(Raw records)
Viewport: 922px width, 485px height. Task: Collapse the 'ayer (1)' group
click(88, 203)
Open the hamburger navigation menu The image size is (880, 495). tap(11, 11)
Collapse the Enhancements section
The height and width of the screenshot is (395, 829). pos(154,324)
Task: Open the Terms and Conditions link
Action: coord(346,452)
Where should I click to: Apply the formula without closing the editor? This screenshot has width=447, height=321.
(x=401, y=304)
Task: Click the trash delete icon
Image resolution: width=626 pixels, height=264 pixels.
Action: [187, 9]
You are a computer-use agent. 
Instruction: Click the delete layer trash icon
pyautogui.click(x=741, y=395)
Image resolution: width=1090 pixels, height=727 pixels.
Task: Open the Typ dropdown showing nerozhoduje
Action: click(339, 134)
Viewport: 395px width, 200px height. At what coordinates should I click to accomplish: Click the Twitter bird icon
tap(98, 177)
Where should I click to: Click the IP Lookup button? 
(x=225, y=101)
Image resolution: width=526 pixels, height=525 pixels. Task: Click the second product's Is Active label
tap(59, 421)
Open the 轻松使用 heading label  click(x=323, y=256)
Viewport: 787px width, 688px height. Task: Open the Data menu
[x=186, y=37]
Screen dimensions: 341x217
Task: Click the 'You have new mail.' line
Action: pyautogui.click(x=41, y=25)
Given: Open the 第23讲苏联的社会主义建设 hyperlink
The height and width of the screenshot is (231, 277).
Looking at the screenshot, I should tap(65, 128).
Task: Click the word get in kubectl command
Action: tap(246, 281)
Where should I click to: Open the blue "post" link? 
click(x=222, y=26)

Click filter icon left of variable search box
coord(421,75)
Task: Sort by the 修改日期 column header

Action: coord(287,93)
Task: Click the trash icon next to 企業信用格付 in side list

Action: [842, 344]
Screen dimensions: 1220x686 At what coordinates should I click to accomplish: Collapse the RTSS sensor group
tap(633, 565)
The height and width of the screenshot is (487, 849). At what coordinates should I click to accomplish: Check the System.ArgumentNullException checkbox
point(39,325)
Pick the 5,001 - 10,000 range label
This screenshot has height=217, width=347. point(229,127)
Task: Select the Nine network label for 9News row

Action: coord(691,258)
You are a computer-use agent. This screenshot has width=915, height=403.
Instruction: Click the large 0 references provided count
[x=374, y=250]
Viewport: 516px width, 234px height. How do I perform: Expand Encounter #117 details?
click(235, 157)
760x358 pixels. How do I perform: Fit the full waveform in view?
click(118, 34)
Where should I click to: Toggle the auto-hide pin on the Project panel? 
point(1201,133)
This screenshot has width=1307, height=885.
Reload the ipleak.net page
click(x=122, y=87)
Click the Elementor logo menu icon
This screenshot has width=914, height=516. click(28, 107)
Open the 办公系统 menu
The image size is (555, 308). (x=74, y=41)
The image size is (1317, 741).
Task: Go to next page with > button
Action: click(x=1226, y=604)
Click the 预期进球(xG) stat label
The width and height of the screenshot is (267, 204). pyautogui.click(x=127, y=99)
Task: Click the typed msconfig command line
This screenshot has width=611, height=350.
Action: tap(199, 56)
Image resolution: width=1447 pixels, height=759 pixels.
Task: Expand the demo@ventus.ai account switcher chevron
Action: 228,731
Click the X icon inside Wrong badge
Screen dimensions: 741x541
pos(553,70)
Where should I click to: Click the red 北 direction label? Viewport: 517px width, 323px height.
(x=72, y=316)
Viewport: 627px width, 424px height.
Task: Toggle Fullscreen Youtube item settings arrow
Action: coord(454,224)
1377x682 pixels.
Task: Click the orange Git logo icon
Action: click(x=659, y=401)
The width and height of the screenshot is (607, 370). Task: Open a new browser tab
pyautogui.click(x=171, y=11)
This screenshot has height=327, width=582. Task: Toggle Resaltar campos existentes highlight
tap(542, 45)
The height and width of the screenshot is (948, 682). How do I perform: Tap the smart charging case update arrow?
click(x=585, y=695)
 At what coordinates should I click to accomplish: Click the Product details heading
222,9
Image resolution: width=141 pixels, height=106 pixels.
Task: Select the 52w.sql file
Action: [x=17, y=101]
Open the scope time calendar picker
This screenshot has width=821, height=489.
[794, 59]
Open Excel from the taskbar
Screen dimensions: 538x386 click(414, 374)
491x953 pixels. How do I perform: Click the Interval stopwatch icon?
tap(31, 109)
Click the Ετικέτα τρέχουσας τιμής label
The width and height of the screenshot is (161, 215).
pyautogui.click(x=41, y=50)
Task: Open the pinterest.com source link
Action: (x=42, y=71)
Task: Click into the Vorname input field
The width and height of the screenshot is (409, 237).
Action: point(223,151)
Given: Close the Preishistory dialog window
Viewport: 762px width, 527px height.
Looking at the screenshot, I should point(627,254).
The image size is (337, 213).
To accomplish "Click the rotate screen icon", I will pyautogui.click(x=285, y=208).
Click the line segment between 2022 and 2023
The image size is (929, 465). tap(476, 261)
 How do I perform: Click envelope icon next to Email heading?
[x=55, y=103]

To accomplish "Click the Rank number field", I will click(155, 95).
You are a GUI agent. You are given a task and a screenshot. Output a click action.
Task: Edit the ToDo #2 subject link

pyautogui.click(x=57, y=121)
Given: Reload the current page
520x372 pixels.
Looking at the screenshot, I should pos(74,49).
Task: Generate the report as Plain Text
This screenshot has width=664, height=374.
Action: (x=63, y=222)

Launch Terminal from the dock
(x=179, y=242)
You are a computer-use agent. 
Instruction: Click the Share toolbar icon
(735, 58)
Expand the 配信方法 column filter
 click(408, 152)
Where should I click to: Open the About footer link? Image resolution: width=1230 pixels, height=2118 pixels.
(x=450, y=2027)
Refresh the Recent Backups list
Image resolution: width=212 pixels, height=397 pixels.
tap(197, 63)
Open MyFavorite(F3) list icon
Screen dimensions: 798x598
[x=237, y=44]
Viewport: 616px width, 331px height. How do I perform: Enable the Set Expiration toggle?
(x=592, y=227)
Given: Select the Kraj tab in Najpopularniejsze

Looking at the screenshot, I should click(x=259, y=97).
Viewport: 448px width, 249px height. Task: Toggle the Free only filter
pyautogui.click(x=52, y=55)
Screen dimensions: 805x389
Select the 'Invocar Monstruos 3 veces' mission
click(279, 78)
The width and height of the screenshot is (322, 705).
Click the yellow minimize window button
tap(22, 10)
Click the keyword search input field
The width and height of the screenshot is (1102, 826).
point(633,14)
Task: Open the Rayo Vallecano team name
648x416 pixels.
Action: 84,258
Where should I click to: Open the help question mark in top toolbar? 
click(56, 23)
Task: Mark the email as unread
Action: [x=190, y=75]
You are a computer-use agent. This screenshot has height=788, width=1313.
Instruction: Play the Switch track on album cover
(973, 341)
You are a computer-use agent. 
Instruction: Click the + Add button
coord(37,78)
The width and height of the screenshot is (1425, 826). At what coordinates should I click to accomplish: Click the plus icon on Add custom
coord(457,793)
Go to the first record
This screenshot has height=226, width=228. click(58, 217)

(Job) Copy the listing above line for line, with no changes.

(Full output)
Viewport: 922px width, 485px height. Task: Collapse the 'ayer (1)' group
click(88, 203)
Open the hamburger navigation menu The image size is (880, 495). tap(11, 11)
Collapse the Enhancements section
The height and width of the screenshot is (395, 829). pos(154,324)
Task: Open the Terms and Conditions link
Action: coord(346,452)
Where should I click to: Apply the formula without closing the editor? This screenshot has width=447, height=321.
(x=401, y=304)
Task: Click the trash delete icon
Image resolution: width=626 pixels, height=264 pixels.
Action: [187, 9]
You are a computer-use agent. 
Instruction: Click the delete layer trash icon
pyautogui.click(x=741, y=395)
Image resolution: width=1090 pixels, height=727 pixels.
Task: Open the Typ dropdown showing nerozhoduje
Action: click(339, 134)
Viewport: 395px width, 200px height. At what coordinates should I click to accomplish: Click the Twitter bird icon
tap(98, 177)
Where should I click to: Click the IP Lookup button? 
(x=225, y=101)
Image resolution: width=526 pixels, height=525 pixels. Task: Click the second product's Is Active label
tap(59, 421)
Open the 轻松使用 heading label  click(x=323, y=256)
Viewport: 787px width, 688px height. Task: Open the Data menu
[x=186, y=37]
Screen dimensions: 341x217
Task: Click the 'You have new mail.' line
Action: pyautogui.click(x=41, y=25)
Given: Open the 第23讲苏联的社会主义建设 hyperlink
The height and width of the screenshot is (231, 277).
Looking at the screenshot, I should tap(65, 128).
Task: Click the word get in kubectl command
Action: tap(246, 281)
Where should I click to: Open the blue "post" link? 
click(x=222, y=26)

Click filter icon left of variable search box
coord(421,75)
Task: Sort by the 修改日期 column header

Action: coord(287,93)
Task: Click the trash icon next to 企業信用格付 in side list

Action: [842, 344]
Screen dimensions: 1220x686 At what coordinates should I click to accomplish: Collapse the RTSS sensor group
tap(633, 565)
The height and width of the screenshot is (487, 849). At what coordinates should I click to accomplish: Check the System.ArgumentNullException checkbox
point(39,325)
Pick the 5,001 - 10,000 range label
This screenshot has height=217, width=347. point(229,127)
Task: Select the Nine network label for 9News row

Action: coord(691,258)
You are a computer-use agent. This screenshot has width=915, height=403.
Instruction: Click the large 0 references provided count
[x=374, y=250]
Viewport: 516px width, 234px height. How do I perform: Expand Encounter #117 details?
click(235, 157)
760x358 pixels. How do I perform: Fit the full waveform in view?
click(118, 34)
Where should I click to: Toggle the auto-hide pin on the Project panel? 
point(1201,133)
This screenshot has width=1307, height=885.
Reload the ipleak.net page
click(x=122, y=87)
Click the Elementor logo menu icon
This screenshot has width=914, height=516. click(28, 107)
Open the 办公系统 menu
The image size is (555, 308). (x=74, y=41)
The image size is (1317, 741).
Task: Go to next page with > button
Action: click(x=1226, y=604)
Click the 预期进球(xG) stat label
The width and height of the screenshot is (267, 204). pyautogui.click(x=127, y=99)
Task: Click the typed msconfig command line
This screenshot has width=611, height=350.
Action: tap(199, 56)
Image resolution: width=1447 pixels, height=759 pixels.
Task: Expand the demo@ventus.ai account switcher chevron
Action: 228,731
Click the X icon inside Wrong badge
Screen dimensions: 741x541
pos(553,70)
Where should I click to: Click the red 北 direction label? Viewport: 517px width, 323px height.
(x=72, y=316)
Viewport: 627px width, 424px height.
Task: Toggle Fullscreen Youtube item settings arrow
Action: coord(454,224)
1377x682 pixels.
Task: Click the orange Git logo icon
Action: click(x=659, y=401)
The width and height of the screenshot is (607, 370). Task: Open a new browser tab
pyautogui.click(x=171, y=11)
This screenshot has height=327, width=582. Task: Toggle Resaltar campos existentes highlight
tap(542, 45)
The height and width of the screenshot is (948, 682). How do I perform: Tap the smart charging case update arrow?
click(x=585, y=695)
 At what coordinates should I click to accomplish: Click the Product details heading
222,9
Image resolution: width=141 pixels, height=106 pixels.
Task: Select the 52w.sql file
Action: [x=17, y=101]
Open the scope time calendar picker
This screenshot has width=821, height=489.
[794, 59]
Open Excel from the taskbar
Screen dimensions: 538x386 click(414, 374)
491x953 pixels. How do I perform: Click the Interval stopwatch icon?
tap(31, 109)
Click the Ετικέτα τρέχουσας τιμής label
The width and height of the screenshot is (161, 215).
pyautogui.click(x=41, y=50)
Task: Open the pinterest.com source link
Action: (x=42, y=71)
Task: Click into the Vorname input field
The width and height of the screenshot is (409, 237).
Action: point(223,151)
Given: Close the Preishistory dialog window
Viewport: 762px width, 527px height.
Looking at the screenshot, I should point(627,254).
The image size is (337, 213).
To accomplish "Click the rotate screen icon", I will pyautogui.click(x=285, y=208).
Click the line segment between 2022 and 2023
The image size is (929, 465). tap(476, 261)
 How do I perform: Click envelope icon next to Email heading?
[x=55, y=103]

To accomplish "Click the Rank number field", I will click(155, 95).
You are a GUI agent. You are given a task and a screenshot. Output a click action.
Task: Edit the ToDo #2 subject link

pyautogui.click(x=57, y=121)
Given: Reload the current page
520x372 pixels.
Looking at the screenshot, I should pos(74,49).
Task: Generate the report as Plain Text
This screenshot has width=664, height=374.
Action: (x=63, y=222)

Launch Terminal from the dock
(x=179, y=242)
You are a computer-use agent. 
Instruction: Click the Share toolbar icon
(735, 58)
Expand the 配信方法 column filter
 click(408, 152)
Where should I click to: Open the About footer link? Image resolution: width=1230 pixels, height=2118 pixels.
(x=450, y=2027)
Refresh the Recent Backups list
Image resolution: width=212 pixels, height=397 pixels.
tap(197, 63)
Open MyFavorite(F3) list icon
Screen dimensions: 798x598
[x=237, y=44]
Viewport: 616px width, 331px height. How do I perform: Enable the Set Expiration toggle?
(x=592, y=227)
Given: Select the Kraj tab in Najpopularniejsze

Looking at the screenshot, I should click(x=259, y=97).
Viewport: 448px width, 249px height. Task: Toggle the Free only filter
pyautogui.click(x=52, y=55)
Screen dimensions: 805x389
Select the 'Invocar Monstruos 3 veces' mission
click(279, 78)
The width and height of the screenshot is (322, 705).
Click the yellow minimize window button
tap(22, 10)
Click the keyword search input field
The width and height of the screenshot is (1102, 826).
point(633,14)
Task: Open the Rayo Vallecano team name
648x416 pixels.
Action: 84,258
Where should I click to: Open the help question mark in top toolbar? 
click(56, 23)
Task: Mark the email as unread
Action: [x=190, y=75]
You are a computer-use agent. This screenshot has height=788, width=1313.
Instruction: Play the Switch track on album cover
(973, 341)
You are a computer-use agent. 
Instruction: Click the + Add button
coord(37,78)
The width and height of the screenshot is (1425, 826). At what coordinates should I click to accomplish: Click the plus icon on Add custom
coord(457,793)
Go to the first record
This screenshot has height=226, width=228. click(58, 217)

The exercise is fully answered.